Selecting regions for targeted fine-physics sampling from low-accuracy B3LYP/MM free-energy surfaces computed from sampling with PM6/MM reference potential for the benchmark enzymatic reaction. These surfaces are used for detecting reactants and the transition state (shown by shaded gray areas). The first surface (shown in green) is computed by reweighting the reaction coordinate distribution from PM6/MM sampling using the umbrella sampling method. Another low-accuracy surface (shown in black) is calculated by adding the linear expansion of the free-energy perturbation to the PM6/MM high-accuracy PMF.

Figure 6

Improving the accuracy of probability distributions of the reaction coordinate at selected regions of the reaction path by performing local sampling with B3LYP/MM potential for the benchmark system. The upper plot shows local regions of the free-energy surface computed from the targeted sampling: green and magenta triangles show free-energy penalties of incrementally moving along the reaction coordinate relative to the first (leftmost) bias at each region. They are generated with multistep linear response approximation (M-LRA) and with WHAM, respectively. Red and blue lines are the local PMF computed using the weight-averaged umbrella sampling approach (red) and WHAM (blue), respectively. The lower plot shows biased distributions of the reaction coordinate for the data points used in calculations.

Figure 7

Improving accuracy of the free-energy shifts associated with changing the center of bias ξ_m⁰ while moving along the reaction coordinate. All changes are computed relative to the leftmost (first) bias. Red stars correspond to free energies computed from sampling with biased PM6/MM reference potential (R) using a multistep free-energy perturbation. The cyan circles represent the exact searched solution and correspond to free energies computed from sampling with a biased B3LYP/MM target potential (T) using a multistep free-energy perturbation.
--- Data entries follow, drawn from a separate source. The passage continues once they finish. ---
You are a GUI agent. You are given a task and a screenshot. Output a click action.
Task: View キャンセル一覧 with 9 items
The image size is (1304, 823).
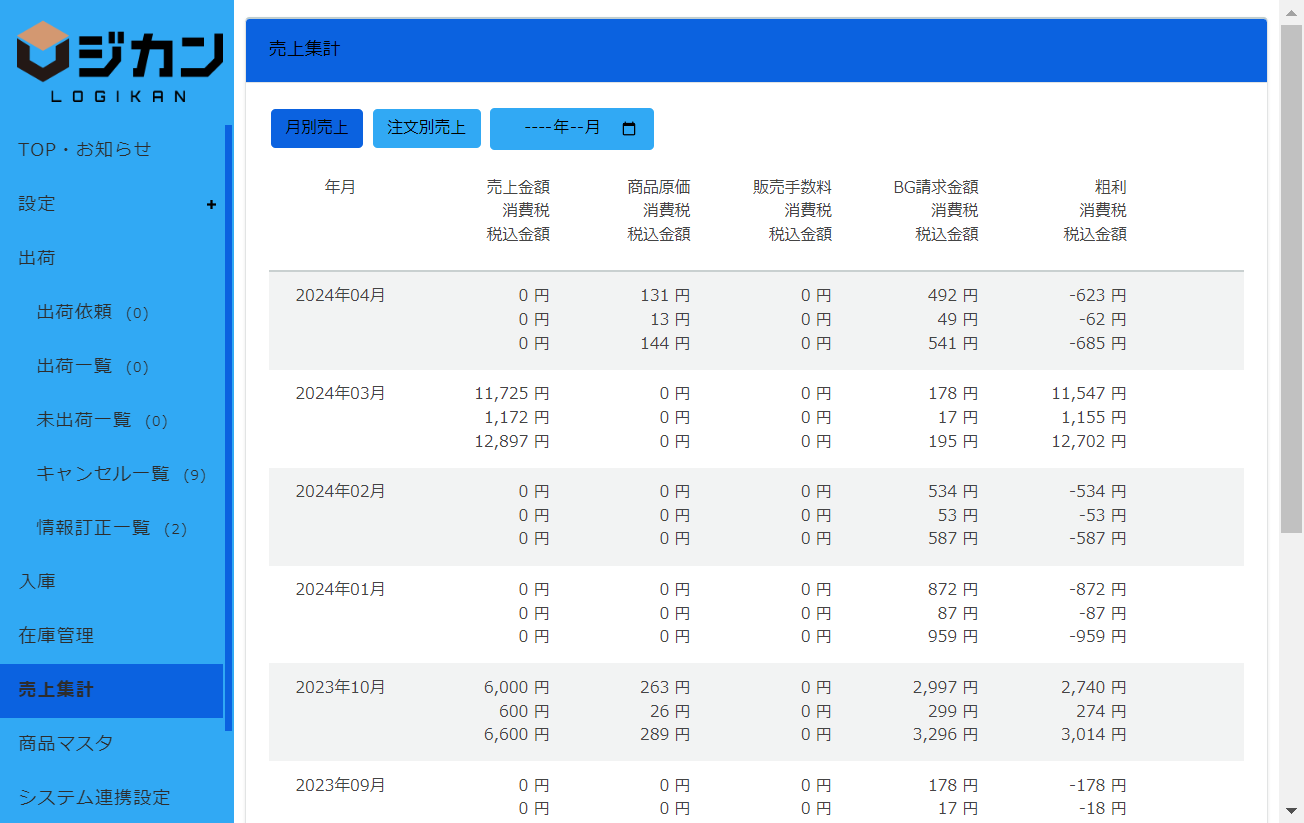[x=103, y=474]
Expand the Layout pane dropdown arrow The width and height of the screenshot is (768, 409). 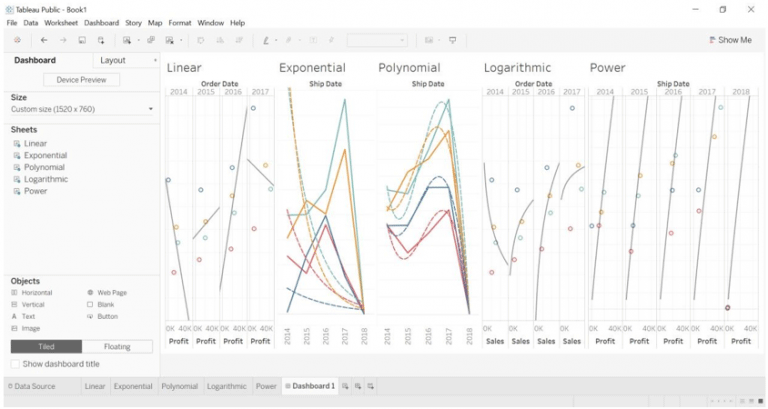[155, 60]
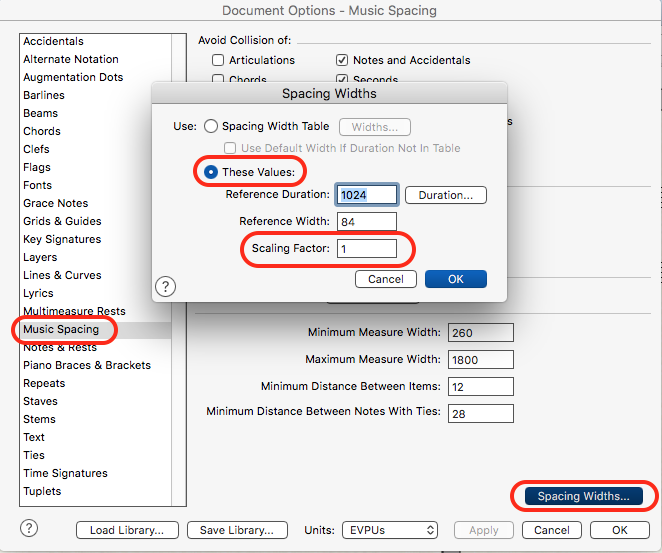
Task: Click OK in the Spacing Widths dialog
Action: [x=455, y=279]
Green stars correspond to the PM6/MM free-energy shifts to which the linear expansion of the free-energy perturbation to B3LYP/MM potential is added (at corresponding biases). This perturbation is computed as PM6 ensemble average of the energy gap between B3LYP and PM6, ΔE. These shifts are used in constructing the low-accuracy B3LYP free-energy surface. After performing a limited fine-physics sampling with B3LYP target potential (T), a more-accuracte estimate for these shifts is computed (purple ▲) using two-step linear response approximation. These estimates are used for positioning the local PMF regions (see the main text). Next, the estimates are improved further with a three-step perturbation (blue ▲), which involves computing the average energy gap with intermediate potentials M = 0.5R + 0.5T.

Figure 8

Increasing accuracy of the B3LYP activation free-energy barrier computed by positioning the local PMF regions from the targeted sampling and its comparison to the full PMF. Full B3LYP/MM PMF (dashed gray line) is computed from 64 molecular dynamics B3LYP trajectories. Black line is a low-accuracy PMF computed from 64 PM6 trajectories using the averaged energy gap with the B3LYP potential. It is used to identify regions for targeted sampling with B3LYP. Local B3LYP PMFs are computed from this targeted sampling, which includes 5 trajectories at reactants, 5 trajectories at the transition state, and 3 trajectories at products (blue line), but the relative positions of these regions is not known. They are found by computing the free-energy perturbations of switching from PM6 reference potential (R) to B3LYP target potential (T), shown by black arrows. The local PMF regions, positioned using a two-step linear response approximation, are shown in red. Three-step free-energy perturbation slightly further improves the positioning, and the activation free-energy estimate (shown in green). The three-step estimate involves additional targeted sampling at the same regions with 0.5R + 0.5T potential.